──────── Recorded data
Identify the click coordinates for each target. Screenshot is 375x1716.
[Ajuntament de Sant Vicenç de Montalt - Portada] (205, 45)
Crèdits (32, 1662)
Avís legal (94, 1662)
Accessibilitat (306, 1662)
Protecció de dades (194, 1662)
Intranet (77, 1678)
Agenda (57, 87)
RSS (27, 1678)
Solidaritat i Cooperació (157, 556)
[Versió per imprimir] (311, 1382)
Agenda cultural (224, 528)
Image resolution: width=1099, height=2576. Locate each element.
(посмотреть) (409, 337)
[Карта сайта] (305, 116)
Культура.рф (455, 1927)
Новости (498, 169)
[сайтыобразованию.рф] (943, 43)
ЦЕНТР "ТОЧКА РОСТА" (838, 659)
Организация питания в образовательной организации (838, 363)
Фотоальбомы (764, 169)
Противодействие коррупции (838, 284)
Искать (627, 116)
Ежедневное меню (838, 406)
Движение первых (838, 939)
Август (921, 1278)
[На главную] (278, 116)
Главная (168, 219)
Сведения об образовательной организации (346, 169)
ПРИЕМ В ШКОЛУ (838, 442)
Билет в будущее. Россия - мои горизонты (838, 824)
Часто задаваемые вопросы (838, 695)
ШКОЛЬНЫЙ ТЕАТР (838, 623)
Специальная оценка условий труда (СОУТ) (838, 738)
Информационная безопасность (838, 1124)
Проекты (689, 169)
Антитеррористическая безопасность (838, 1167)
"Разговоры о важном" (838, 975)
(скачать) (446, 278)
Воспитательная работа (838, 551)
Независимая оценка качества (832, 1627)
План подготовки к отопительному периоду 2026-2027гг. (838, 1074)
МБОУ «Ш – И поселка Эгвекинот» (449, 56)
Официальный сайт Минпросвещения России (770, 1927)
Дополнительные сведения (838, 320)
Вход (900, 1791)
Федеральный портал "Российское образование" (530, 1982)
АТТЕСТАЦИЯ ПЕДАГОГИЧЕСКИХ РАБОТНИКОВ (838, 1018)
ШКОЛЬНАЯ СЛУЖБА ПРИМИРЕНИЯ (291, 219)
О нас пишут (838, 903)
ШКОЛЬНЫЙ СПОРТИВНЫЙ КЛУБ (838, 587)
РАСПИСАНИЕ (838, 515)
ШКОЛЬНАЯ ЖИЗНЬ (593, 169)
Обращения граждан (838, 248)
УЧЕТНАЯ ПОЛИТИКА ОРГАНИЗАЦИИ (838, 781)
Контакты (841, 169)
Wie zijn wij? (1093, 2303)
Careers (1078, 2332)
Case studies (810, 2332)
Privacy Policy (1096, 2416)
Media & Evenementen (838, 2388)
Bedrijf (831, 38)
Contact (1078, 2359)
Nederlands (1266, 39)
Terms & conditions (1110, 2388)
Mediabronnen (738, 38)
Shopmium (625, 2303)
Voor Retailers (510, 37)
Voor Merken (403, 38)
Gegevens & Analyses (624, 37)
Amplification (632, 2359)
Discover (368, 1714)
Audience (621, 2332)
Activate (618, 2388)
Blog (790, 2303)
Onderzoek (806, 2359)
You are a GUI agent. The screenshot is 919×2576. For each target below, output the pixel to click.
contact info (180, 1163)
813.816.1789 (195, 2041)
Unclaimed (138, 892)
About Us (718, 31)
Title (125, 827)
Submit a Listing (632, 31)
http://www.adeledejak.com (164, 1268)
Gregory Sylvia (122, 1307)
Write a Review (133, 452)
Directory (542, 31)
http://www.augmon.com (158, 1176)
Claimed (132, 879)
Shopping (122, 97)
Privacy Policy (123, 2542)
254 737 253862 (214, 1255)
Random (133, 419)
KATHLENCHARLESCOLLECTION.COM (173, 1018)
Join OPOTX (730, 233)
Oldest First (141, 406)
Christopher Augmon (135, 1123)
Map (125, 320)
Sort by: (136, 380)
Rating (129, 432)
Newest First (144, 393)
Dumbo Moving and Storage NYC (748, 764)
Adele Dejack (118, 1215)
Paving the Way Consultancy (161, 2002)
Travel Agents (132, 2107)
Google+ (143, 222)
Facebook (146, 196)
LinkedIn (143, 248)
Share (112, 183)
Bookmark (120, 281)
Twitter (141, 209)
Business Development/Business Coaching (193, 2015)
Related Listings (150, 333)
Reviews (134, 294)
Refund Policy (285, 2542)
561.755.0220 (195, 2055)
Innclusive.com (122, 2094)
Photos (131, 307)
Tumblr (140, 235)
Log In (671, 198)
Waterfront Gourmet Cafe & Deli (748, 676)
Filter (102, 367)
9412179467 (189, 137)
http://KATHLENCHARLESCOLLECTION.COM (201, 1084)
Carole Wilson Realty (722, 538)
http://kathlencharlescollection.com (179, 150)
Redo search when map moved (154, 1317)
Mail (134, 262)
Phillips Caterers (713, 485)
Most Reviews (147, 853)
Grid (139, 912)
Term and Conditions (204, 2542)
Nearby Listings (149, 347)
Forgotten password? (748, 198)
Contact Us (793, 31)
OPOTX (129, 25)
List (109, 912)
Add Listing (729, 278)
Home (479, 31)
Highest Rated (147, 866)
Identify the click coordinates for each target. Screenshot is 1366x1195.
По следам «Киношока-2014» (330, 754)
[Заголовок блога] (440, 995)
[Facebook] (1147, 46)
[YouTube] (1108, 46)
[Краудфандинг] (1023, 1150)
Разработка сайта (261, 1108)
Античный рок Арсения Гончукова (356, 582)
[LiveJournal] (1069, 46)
────────────────
Wherever the line holding "(посмотреть) (409, 337)" falls in the entries above, copy exactly from it through the line holding "ШКОЛЬНЫЙ ТЕАТР (838, 623)", inclusive, and add nothing.

## Written answer
(посмотреть) (409, 337)
[Карта сайта] (305, 116)
Культура.рф (455, 1927)
Новости (498, 169)
[сайтыобразованию.рф] (943, 43)
ЦЕНТР "ТОЧКА РОСТА" (838, 659)
Организация питания в образовательной организации (838, 363)
Фотоальбомы (764, 169)
Противодействие коррупции (838, 284)
Искать (627, 116)
Ежедневное меню (838, 406)
Движение первых (838, 939)
Август (921, 1278)
[На главную] (278, 116)
Главная (168, 219)
Сведения об образовательной организации (346, 169)
ПРИЕМ В ШКОЛУ (838, 442)
Билет в будущее. Россия - мои горизонты (838, 824)
Часто задаваемые вопросы (838, 695)
ШКОЛЬНЫЙ ТЕАТР (838, 623)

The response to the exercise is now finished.